Application of the de novo standard, for instance, explains the penchant of the Securities Appellate Tribunal to reverse Securities and Exchange Board of India decisions (see “The future of competition”, Mint, 16 December 2009).
Has CCI, in the Neeraj Malhotra case, redeemed itself and justified the Supreme Court’s “steely” faith reposed in it to act as a responsible, expert body?
The verdict, at best, appears humdrum. At worst, it highlights the commission’s failure to apply rigorous economic analysis of law. In this case, through a majority order of 4-2, CCI has held that the prepayment penalty levied by banks does not fall foul of competition law. Owing to the fragmented nature of the market, the commission did not find the provisions relating to abuse of dominant position to be applicable. With respect to the provisions on anti-competitive agreements, it did not find the prerequisite of such an agreement between banks.

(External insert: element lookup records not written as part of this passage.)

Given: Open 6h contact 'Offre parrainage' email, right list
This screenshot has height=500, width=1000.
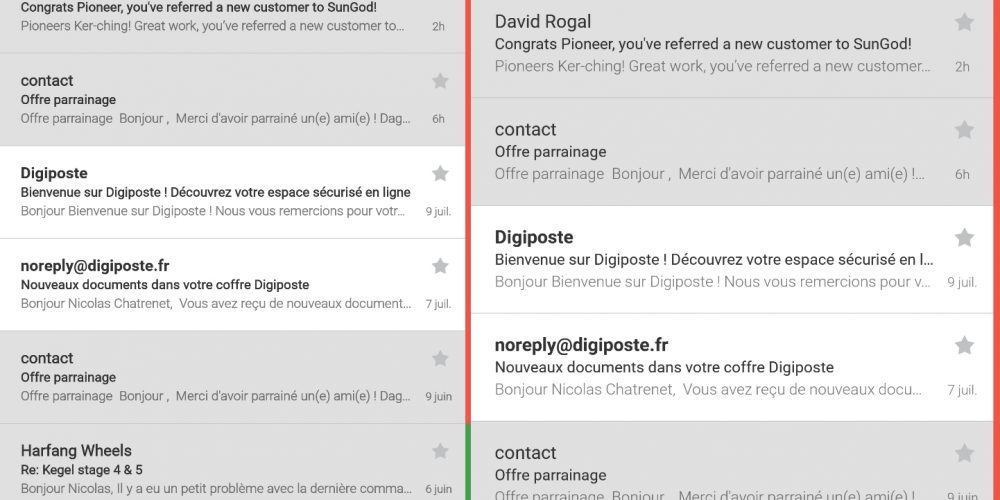Looking at the screenshot, I should point(732,152).
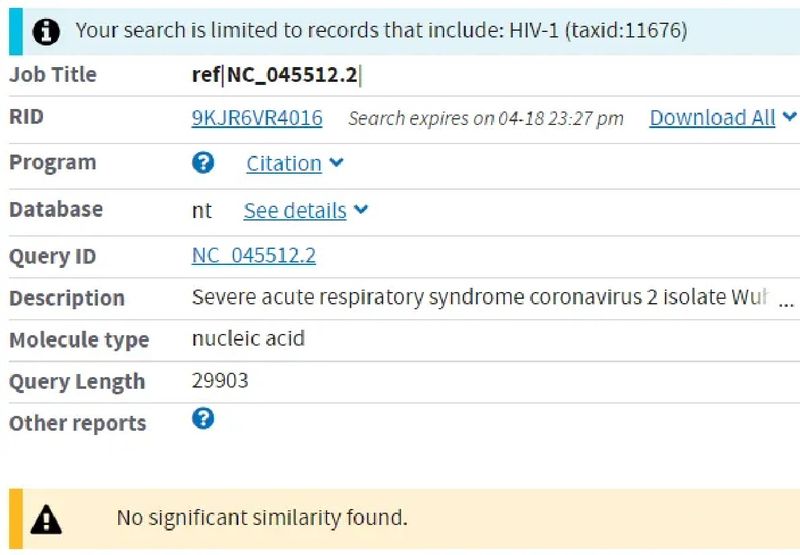Click the No significant similarity found message
Viewport: 800px width, 555px height.
pyautogui.click(x=262, y=518)
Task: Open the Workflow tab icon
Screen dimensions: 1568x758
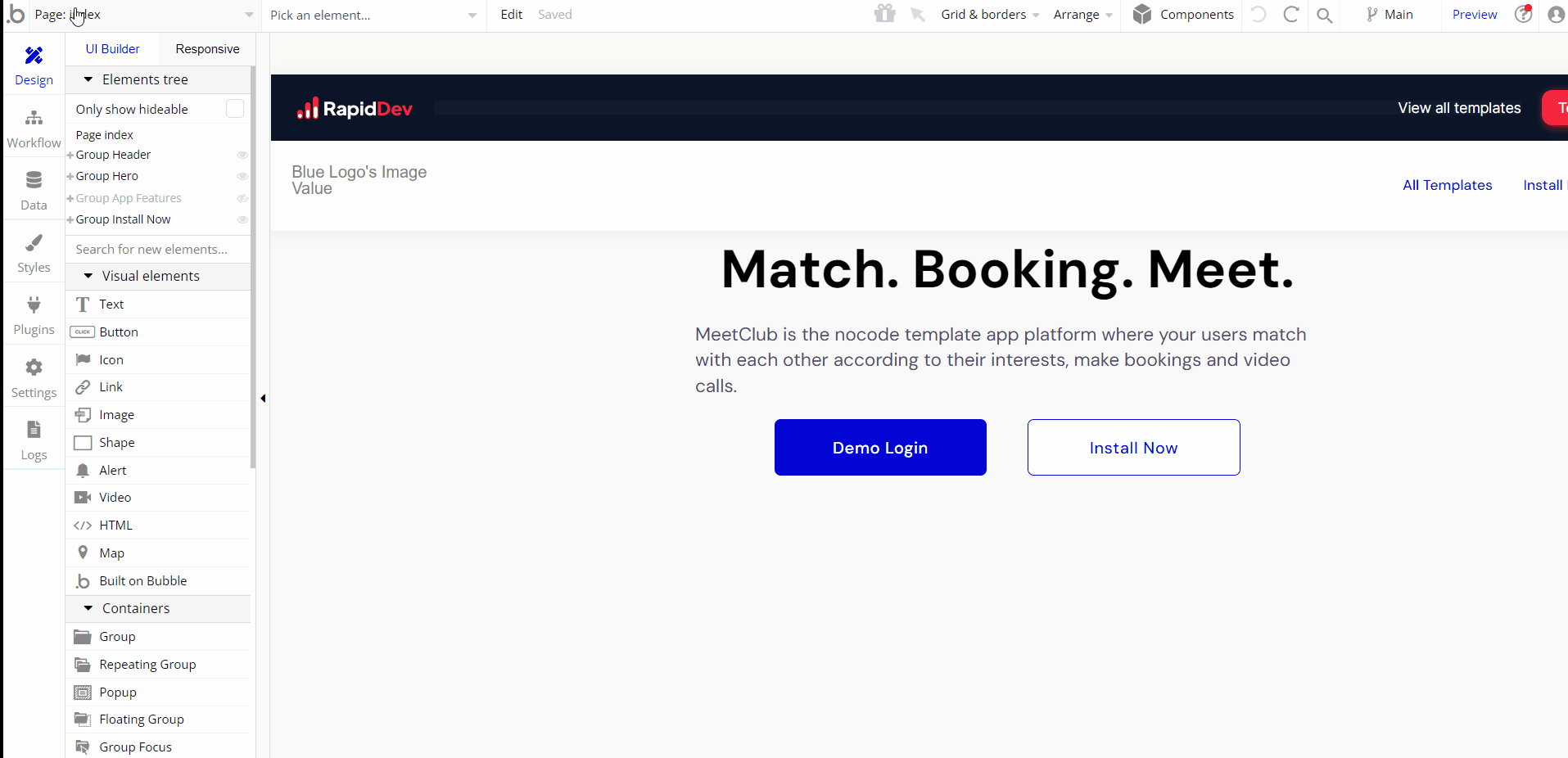Action: (x=34, y=119)
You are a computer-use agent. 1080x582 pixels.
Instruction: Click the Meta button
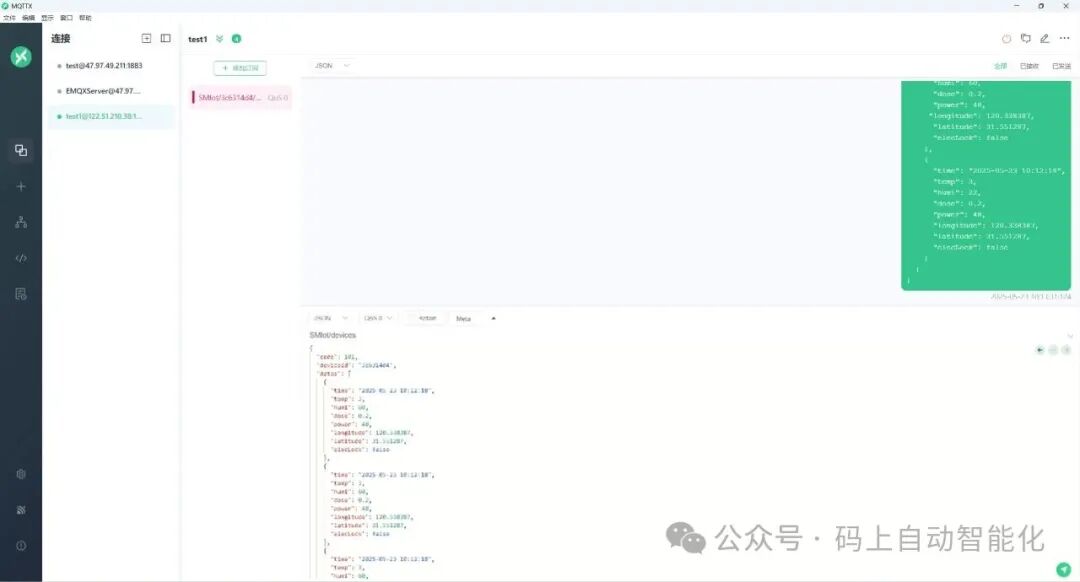coord(464,318)
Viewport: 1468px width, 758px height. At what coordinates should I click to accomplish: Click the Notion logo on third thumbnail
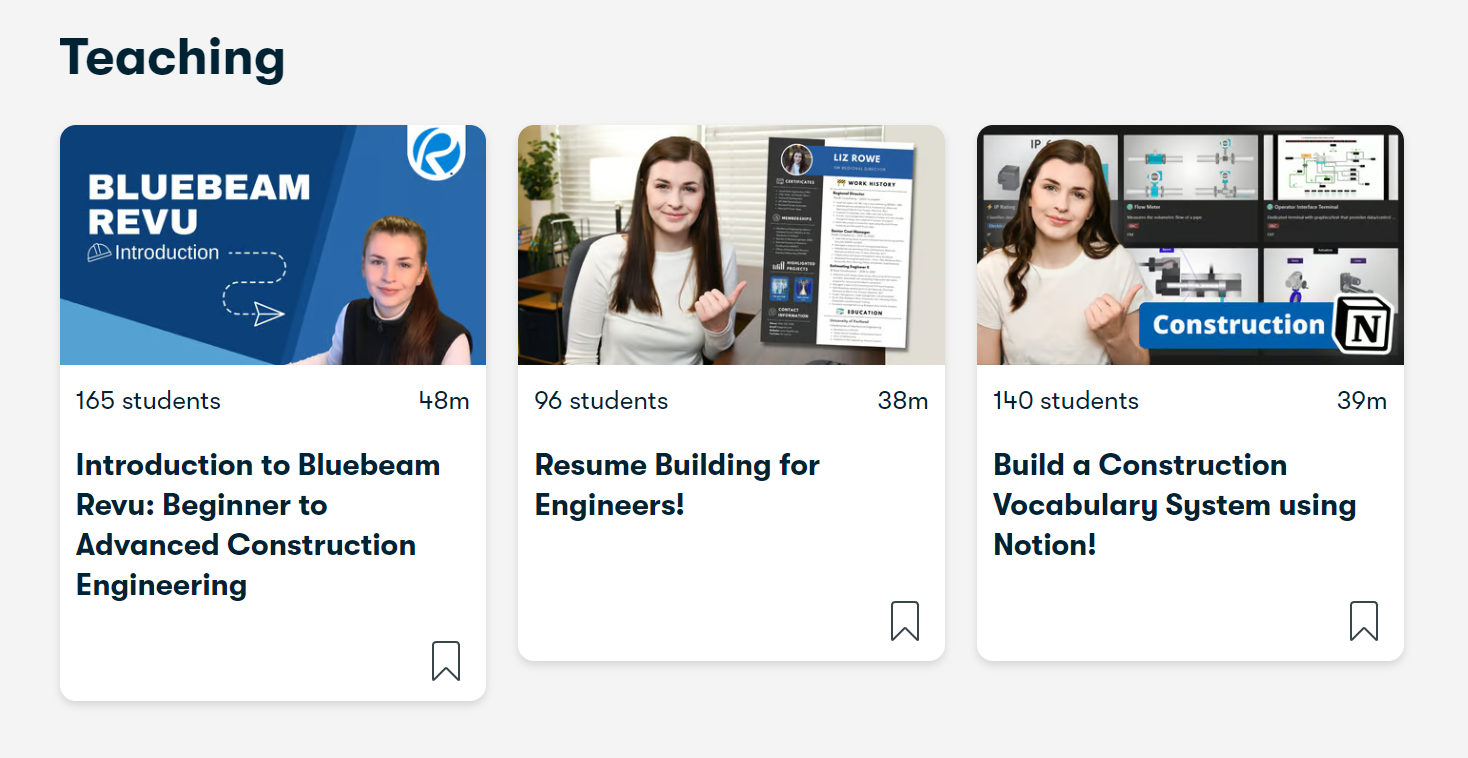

Interestingly, the chairman of the commission recused himself in the case. Therefore, one will perhaps need to wait for another CCI order to understand whether the chairman would push for a more stringent application of economic theory to law.
One of the critical arguments advanced by banks in favour of the prepayment penalty had been what they termed asset liability management (ALM). As noted by the minority (P.N. Parashar and R. Prasad) in this case, the majority order lacks a comprehensive economic analysis of ALM. Further, the majority fails to appreciate that through the prepayment penalty, banks seek to expand the network effect, whereby they increase the switching and transaction costs for existing borrowers who are unfairly locked in. The majority unnecessarily concentrates upon all borrowers, including future ones.
The majority as well as minority orders, however, do benefit from comparative law. They rely on several jurisdictions, such as France, the US, the UK, the European Union (EU) and South Africa. They also borrow from advanced analysis through Organisation for Economic Cooperation and Development (OECD) documents.
Domestically, there is reference to judgements from the Supreme Court as well as the National Consumer Disputes Redressal Commission. CCI’s open-mindedness about analysing precedents from India and abroad bodes well.
One of the curious aspects of the case is that the complainant, Neeraj Malhotra, though an advocate, failed to respond to the commission once the director general filed the investigation report.
This raises questions about the jurisprudence of competition law evolving through the appellate tribunal, and subsequently through the Supreme Court in this case. Since the informant is missing, it is unlikely that he will file an appeal at the appellate tribunal. This has a serious implication—it means that, in the meanwhile, CCI’s order will guide the arrangement of affairs in businesses’ lives.
The informant’s failure to approach the appellate tribunal should not necessarily be a big setback for borrowers. The enactment states that “any person aggrieved by any order of the Commission” may approach the appellate tribunal. The broad phraseology should enable any borrower to pursue an appeal against CCI’s order.
Indian competition law does not require an informant to prove harm to be able to approach the Competition Commission. So long as an appreciable adverse effect on competition is manifest, the harm caused to demand and supply serves as proxy for that caused to consumers. A similar approach seems to have been taken for appeals—any person aggrieved by a commission order will be able to pursue the case at the appellate stage.
Hence, despite CCI’s order having gone in favour of the banks, this is merely the beginning of the battle. The endgame is yet to play out.
Rahul Singh is a New Delhi-based competition lawyer.